Esta discusión se enmaraña de forma inmediata con la necesidad de llegar a un punto en común entre los contertulios acerca de cómo se ‘ve’ el arte. ¿El arte es concepto o emoción? ¿Se entiende o se siente? De nuevo dos subgrupos con posiciones enfrentadas, de nuevo ejemplos de los participantes que intentan explicar y dar peso a sus argumentos. En este caso destacamos dos ejemplos que consideramos nos pueden permitir entender las diferentes posturas.
Comienza con el primer ejemplo Miguel Ángel Hernández, Director del CENDEAC, explicando cómo sí es necesario conocer algo para sentirlo, motivo por el que el arte es concepto. Para ello habla de los distintos niveles de lectura ante una obra y pone de ejemplo El nacimiento de Venus de Botticelli. Un espectador que no conozca el mito de Venus y la carga simbólica que puede existir detrás de los elementos del cuadro no podrá ni entender ni sentir lo mismo que quien sí lo conoce y, por lo tanto, lo puede valorar.
A este ejemplo le responde Pedro Manzano, crítico de arte, enfocando el planteamiento desde el lado opuesto, y es que entonces dónde queda Shakespeare, uno de los grandes artistas de la historia y cuya obra sí llegaba a la masa y era entendida, aplaudida y valorada por el pueblo. Como respuesta, Miguel Ángel abre una nueva línea de discusión, argumentando que la novela, el teatro y la música a lo largo de la historia tenían la misma función que hoy, la de entretener. Sin embargo hasta el S. XVIII lo que la gente conocía no era arte, sino imagen religiosa y política que sí iba dirigida a la masa. Antes no había museos (el arte nunca interesó al pueblo), había dinero y religión; fue a finales del S. XVIII cuando nació esa idea de arte por deleite. Por eso, dice Miguel Ángel, no se debe confundir la ‘alta cultura’ con el ‘arte’. Esta frase se ve completada con la afirmación de Mª Ángeles Arroyo, profesora de la Escuela de Arte y Superior de Diseño de Murcia: si el arte lo llevas a cultura lo estás profanando.
Retomando, por otro lado, el eje central originario de éste café-tertulia que pone a debate la realidad de las vanguardias, encontramos de nuevo y como común denominador de esta jornada la subdivisión de los presentes en dos. Una línea, de nuevo diremos que liderada por Miguel Ángel, es la de refrendar que el arte no tiene por qué llegar a todos, y ahí se encuentra también el espíritu de las vanguardias. Explica para ello la diferencia entre vanguardia y kitsch, describiendo este último como un movimiento que dice lo que ya sabemos pero no crea, no avanza. Sin embargo, vanguardia es ir siempre por delante del pueblo. ¿Cómo va entonces el pueblo a entenderla? ¿Por qué debe entenderla? Quien dice que entiende el arte del pasado y que no entiende el de ahora es que no entiende ni el de antes ni el de ahora.

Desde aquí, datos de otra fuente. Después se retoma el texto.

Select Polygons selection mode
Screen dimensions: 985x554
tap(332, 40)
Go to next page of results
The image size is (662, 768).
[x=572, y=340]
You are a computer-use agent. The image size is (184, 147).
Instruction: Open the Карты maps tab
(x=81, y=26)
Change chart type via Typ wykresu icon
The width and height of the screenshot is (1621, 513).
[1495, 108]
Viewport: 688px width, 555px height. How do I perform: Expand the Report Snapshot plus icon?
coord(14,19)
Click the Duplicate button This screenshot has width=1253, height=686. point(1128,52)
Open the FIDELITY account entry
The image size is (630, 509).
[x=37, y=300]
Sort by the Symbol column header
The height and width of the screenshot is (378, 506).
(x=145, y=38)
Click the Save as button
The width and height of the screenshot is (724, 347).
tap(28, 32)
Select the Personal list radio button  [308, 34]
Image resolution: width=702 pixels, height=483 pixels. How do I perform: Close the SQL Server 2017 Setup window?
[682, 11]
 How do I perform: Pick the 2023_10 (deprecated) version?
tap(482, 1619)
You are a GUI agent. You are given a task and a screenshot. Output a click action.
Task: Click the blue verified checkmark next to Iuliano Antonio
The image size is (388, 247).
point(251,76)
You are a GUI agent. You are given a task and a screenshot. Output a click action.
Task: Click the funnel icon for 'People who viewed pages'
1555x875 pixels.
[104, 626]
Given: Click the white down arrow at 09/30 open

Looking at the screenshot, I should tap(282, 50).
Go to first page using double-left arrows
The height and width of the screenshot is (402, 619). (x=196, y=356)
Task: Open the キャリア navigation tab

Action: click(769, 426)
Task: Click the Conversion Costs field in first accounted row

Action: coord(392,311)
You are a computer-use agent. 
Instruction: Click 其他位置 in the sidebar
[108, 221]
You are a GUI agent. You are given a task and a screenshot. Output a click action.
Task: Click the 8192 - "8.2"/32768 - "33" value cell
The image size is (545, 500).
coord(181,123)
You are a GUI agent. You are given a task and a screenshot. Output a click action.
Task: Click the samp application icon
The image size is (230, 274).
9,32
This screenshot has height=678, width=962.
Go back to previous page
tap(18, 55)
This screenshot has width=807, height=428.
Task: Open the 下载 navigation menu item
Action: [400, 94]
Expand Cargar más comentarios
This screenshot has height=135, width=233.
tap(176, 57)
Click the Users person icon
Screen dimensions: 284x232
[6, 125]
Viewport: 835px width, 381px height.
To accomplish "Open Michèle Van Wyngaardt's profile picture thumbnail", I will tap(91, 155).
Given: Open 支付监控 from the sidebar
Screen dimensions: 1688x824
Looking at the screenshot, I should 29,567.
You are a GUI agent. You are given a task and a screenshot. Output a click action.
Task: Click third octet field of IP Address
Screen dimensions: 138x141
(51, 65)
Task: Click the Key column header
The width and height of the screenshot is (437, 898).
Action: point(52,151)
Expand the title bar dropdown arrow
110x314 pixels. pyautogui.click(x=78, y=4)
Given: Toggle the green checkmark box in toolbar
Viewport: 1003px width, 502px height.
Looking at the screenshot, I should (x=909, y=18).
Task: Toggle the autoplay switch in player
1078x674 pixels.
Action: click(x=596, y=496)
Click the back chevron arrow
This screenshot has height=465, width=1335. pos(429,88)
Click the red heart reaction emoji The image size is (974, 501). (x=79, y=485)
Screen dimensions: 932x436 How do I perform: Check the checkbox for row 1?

En este caso encontramos la postura enfrentada en la que, además de Pedro Adán, arquitecto que continúa con su defensa a ultranza de que el arte en sí no puede ser elitista, también se encuentra Javier Castro, quien afirma que la vanguardia mató al público porque es opresiva. ¿Éxito? El resultado de las ovaciones es peligroso…
Para cerrar, y volviendo al inicio del debate en el que el lenguaje y los códigos eran cuestionados como posible problema de comunicación entre artista y espectador, se discute la relevancia y el protagonismo del soporte teórico en el arte contemporáneo. Y es que si el arte ya no existe porque lo que existe es la teoría, los ‘grandes’ serían los teóricos, pero ¿y los artistas? Un artista debe ser antes que nada filósofo- apunta Mª Ángeles. Los grandes artistas son los grandes mentirosos- responde Lorena Amorós, profesora de Bellas Artes.
Quizá como conclusión final de este caf-tertulia encontramos la imposibilidad de un acuerdo ante tal diferencia de posturas. Pero quizá sí podamos destacar una frase en la que todos los asistentes estarían de acuerdo. Y es que, como dijo Pedro García, Delegado del diario La Opinión en Cartagena, quizá el arte actual refleja la falta de comunicación que hay en nuestra sociedad.